Several Tethys’ officers and members are actively participating in and supporting the international scientific progress and conservation process, in many ways. Organisations include:
- the Convention on Biological Diversity, in particular for what concerns progress with the Ecologically or Biologically Significant Areas (EBSAs) and the attainment of Aichi Target 11;
- the Convention on the Conservation of Migratory Species of Wild Animals (Tethys participates in the activities of its Scientific Council through the appointment of G. Notarbartolo di Sciara as the Councillor for Aquatic Mammals);
- the Agreement on the Conservation of Cetaceans in the Black Sea, Mediterranean Sea and Contiguous Atlantic Area (ACCOBAMS), with leadership roles within the agreement’s Scientific Committee since its beginning;
- the Barcelona Convention for the Protection of the Marine Environment and the Coastal Region of the Mediterranean and the Mediterranean Action Plan, and in particular with the Regional Activity Centre for Specially Protected Areas in Tunis;
- the International Whaling Commission (IWC), with regular attendance to the meetings of its Scientific Committee;
- the European Cetacean Society (with two of the Society’s presidents having been from Tethys); and
- the Society for Marine Mammalogy, with a Tethys’ member currently chairing the society’s International Relations Committee.

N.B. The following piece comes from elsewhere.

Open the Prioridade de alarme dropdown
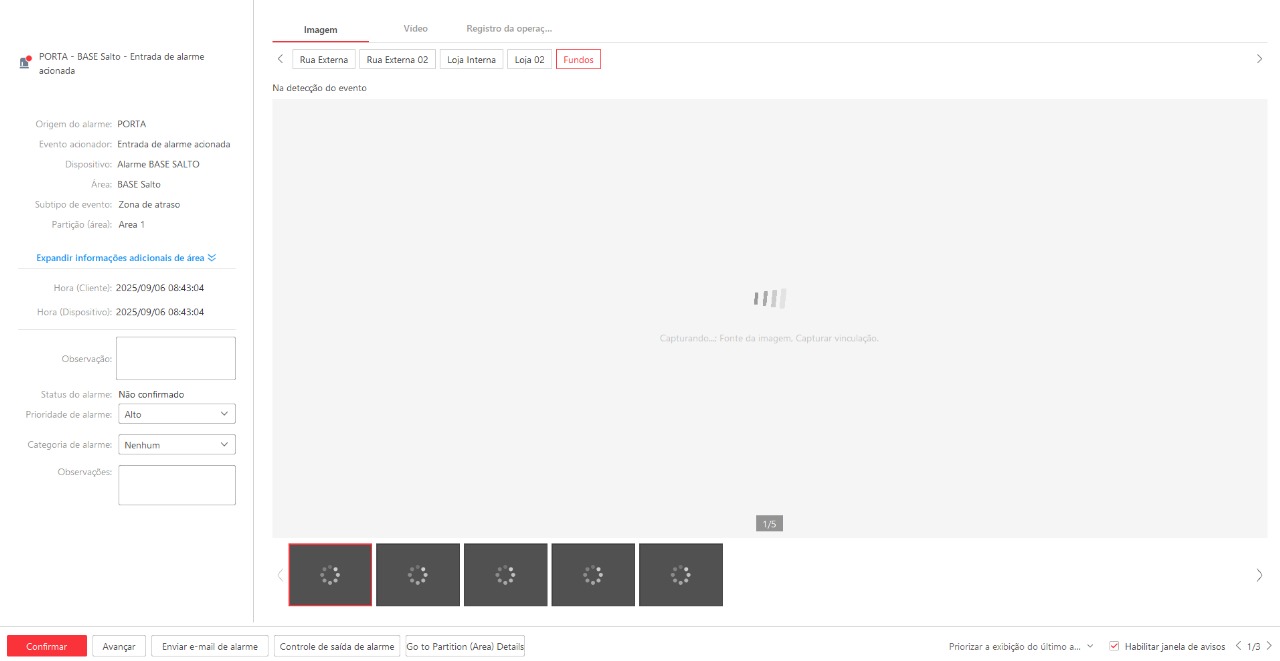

A specially articulated working relationship exists between Tethys’ members and the International Union for the Conservation of Nature (IUCN), through the active participation in:
- the Work Commission on Protected Areas (coordination of the Mediterranean region),
- in the Species Survival Commission (Cetacean Specialist Group and Shark Specialist Group), and
- in founding and co-chairing the Marine Mammal Protected Areas Task Force.

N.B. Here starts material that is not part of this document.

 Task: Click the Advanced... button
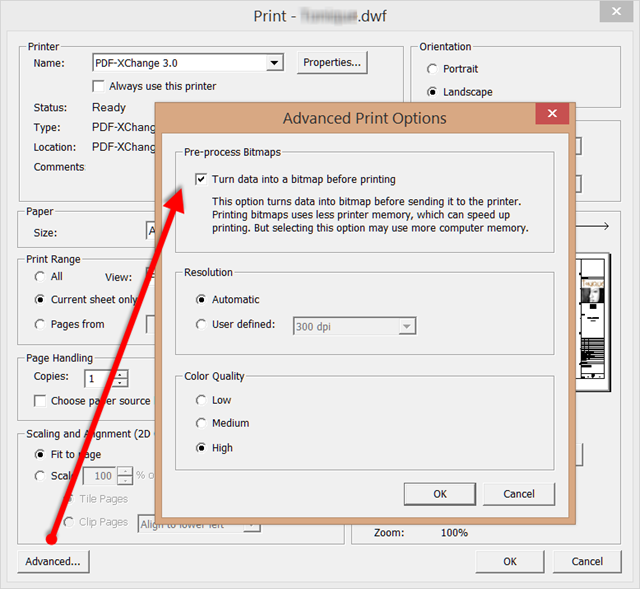(54, 561)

- Finally, as members of the IUCN Red List Authority for cetaceans, and in collaboration with the Red List Secretariat, Tethys’ experts have contributed to the inclusion in the Red List of Threatened Species of a number of Mediterranean species, including the giant devilray, Mobula mobular and the regional sub-populations of fin whales, short-beaked common dolphins, sperm whales, and common bottlenose dolphins.